[Dataset entries]
■ ■ ■

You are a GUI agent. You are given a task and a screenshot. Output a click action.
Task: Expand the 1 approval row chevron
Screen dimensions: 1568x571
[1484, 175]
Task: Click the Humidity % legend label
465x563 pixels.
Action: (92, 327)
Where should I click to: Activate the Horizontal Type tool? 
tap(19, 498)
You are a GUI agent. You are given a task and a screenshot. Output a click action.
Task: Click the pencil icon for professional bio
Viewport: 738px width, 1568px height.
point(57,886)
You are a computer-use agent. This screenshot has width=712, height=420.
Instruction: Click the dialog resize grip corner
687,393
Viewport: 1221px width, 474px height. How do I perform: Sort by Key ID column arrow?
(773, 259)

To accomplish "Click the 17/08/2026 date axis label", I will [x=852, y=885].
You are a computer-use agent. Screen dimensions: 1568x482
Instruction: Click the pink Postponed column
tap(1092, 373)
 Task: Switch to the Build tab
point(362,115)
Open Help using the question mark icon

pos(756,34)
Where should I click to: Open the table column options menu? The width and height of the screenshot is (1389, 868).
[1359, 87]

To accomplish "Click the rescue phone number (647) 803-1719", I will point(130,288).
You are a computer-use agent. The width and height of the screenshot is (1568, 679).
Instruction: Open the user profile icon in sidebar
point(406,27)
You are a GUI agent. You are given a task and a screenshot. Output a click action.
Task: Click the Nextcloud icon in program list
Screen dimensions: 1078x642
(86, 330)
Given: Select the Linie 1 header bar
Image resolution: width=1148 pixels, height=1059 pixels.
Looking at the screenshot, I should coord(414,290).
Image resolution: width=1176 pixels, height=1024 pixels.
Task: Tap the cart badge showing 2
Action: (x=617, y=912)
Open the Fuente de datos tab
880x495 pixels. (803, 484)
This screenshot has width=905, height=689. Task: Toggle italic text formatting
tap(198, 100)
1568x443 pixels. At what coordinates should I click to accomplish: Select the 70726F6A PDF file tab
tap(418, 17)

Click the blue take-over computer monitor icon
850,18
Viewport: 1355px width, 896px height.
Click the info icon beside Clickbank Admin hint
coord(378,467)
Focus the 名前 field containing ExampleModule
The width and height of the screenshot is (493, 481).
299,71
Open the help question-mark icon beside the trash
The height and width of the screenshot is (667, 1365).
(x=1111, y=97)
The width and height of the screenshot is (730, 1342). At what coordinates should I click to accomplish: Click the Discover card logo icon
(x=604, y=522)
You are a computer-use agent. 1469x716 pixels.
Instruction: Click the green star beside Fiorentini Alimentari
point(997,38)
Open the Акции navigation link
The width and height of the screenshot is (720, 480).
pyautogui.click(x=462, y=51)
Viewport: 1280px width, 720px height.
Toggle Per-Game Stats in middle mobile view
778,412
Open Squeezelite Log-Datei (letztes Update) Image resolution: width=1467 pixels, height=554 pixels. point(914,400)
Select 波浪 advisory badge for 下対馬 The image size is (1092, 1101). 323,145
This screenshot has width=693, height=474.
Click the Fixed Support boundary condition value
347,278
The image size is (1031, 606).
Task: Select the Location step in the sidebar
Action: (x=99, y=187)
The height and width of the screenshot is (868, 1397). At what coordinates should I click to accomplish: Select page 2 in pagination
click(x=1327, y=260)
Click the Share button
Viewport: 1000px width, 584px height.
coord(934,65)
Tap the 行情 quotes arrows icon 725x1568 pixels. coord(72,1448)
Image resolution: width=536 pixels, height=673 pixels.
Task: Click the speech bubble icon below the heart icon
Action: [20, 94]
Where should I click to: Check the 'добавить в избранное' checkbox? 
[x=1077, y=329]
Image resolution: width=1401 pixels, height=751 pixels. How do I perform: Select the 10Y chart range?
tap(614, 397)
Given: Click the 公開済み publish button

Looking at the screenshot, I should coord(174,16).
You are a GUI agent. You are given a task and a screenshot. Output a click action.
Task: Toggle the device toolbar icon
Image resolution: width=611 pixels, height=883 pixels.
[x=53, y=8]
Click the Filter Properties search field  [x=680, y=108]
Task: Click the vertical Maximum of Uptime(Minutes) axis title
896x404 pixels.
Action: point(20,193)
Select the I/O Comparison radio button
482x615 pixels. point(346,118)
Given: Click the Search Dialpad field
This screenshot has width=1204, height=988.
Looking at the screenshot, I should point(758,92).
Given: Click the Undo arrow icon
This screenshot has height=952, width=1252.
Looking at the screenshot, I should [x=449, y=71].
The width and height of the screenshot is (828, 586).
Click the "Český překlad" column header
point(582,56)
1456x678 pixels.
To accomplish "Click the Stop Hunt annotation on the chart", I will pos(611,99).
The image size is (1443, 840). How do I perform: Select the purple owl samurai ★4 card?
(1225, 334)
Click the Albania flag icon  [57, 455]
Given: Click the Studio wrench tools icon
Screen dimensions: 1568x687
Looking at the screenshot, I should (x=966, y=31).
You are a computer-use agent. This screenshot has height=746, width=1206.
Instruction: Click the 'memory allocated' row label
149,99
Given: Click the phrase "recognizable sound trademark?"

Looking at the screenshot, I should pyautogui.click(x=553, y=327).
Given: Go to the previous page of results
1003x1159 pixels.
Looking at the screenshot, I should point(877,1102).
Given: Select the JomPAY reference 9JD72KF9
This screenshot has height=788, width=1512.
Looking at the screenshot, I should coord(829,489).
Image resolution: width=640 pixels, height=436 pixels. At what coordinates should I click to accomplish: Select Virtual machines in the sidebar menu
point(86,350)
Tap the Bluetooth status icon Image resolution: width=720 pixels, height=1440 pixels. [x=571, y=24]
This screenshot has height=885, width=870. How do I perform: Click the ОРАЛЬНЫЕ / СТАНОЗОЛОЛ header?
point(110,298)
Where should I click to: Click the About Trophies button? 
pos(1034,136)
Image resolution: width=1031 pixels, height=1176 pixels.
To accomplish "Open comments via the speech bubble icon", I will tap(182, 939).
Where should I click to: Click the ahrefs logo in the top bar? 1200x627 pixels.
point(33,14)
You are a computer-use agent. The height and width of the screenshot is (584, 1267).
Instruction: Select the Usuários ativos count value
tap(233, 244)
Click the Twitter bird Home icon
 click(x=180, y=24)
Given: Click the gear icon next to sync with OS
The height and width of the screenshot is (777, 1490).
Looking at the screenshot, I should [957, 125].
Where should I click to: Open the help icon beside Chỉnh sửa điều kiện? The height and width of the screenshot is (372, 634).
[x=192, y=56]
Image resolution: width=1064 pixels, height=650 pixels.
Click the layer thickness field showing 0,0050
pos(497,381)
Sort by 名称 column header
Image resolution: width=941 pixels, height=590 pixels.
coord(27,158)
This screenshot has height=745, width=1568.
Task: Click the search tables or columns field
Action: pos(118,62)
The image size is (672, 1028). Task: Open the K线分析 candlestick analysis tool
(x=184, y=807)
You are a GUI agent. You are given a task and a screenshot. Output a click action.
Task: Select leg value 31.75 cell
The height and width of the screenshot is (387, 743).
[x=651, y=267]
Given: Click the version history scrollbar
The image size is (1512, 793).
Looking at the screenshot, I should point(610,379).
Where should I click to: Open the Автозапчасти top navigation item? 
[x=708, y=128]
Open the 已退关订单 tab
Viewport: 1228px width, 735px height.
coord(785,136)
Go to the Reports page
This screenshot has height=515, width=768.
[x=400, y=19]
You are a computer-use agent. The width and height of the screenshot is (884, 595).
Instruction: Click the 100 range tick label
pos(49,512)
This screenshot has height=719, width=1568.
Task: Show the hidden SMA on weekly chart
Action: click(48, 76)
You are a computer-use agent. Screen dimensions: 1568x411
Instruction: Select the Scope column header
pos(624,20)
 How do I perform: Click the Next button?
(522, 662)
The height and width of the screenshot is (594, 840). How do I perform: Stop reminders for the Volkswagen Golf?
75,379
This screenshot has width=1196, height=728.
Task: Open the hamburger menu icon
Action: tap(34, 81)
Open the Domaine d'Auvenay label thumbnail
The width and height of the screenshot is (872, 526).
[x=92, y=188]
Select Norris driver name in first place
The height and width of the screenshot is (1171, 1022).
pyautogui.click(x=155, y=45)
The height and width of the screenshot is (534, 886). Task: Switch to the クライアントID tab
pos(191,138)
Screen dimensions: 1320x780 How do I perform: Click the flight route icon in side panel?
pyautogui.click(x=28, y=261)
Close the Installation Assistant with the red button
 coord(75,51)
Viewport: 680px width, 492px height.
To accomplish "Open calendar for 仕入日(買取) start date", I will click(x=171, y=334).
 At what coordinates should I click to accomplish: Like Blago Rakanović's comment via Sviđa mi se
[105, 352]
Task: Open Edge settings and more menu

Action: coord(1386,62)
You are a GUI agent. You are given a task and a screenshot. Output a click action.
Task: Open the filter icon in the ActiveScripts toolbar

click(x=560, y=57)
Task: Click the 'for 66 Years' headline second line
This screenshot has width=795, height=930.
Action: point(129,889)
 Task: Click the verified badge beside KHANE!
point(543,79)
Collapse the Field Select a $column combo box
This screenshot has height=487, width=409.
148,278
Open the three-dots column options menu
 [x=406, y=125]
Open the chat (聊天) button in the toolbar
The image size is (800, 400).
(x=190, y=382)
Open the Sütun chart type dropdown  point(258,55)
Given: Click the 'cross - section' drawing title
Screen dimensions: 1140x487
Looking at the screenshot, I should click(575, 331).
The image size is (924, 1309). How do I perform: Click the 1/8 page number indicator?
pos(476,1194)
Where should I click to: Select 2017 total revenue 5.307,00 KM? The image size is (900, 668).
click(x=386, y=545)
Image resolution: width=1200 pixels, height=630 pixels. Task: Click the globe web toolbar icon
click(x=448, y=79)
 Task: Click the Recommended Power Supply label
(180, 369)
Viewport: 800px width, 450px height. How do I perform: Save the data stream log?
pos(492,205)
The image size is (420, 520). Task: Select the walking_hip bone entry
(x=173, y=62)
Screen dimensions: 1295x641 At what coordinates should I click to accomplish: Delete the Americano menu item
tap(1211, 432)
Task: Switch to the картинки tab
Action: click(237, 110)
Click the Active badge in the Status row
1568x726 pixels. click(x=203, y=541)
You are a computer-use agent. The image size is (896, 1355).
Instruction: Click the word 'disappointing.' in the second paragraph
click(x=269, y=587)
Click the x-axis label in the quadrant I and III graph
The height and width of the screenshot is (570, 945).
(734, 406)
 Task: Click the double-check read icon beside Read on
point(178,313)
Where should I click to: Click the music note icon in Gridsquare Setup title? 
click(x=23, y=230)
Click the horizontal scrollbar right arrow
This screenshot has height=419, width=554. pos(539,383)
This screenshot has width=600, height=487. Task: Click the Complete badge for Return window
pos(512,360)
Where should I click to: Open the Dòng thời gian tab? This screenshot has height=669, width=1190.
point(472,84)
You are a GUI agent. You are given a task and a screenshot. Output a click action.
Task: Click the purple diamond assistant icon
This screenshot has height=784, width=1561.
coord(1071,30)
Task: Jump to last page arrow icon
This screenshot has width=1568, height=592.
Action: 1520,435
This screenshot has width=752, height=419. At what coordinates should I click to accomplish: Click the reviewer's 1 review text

■ ■ ■

Every line above with the word "will" is to be copied out.

To accomplish "Click the 17/08/2026 date axis label", I will [x=852, y=885].
To accomplish "Click the rescue phone number (647) 803-1719", I will point(130,288).
To accomplish "Click the Stop Hunt annotation on the chart", I will pos(611,99).
To accomplish "Open comments via the speech bubble icon", I will tap(182, 939).
To accomplish "Open calendar for 仕入日(買取) start date", I will click(x=171, y=334).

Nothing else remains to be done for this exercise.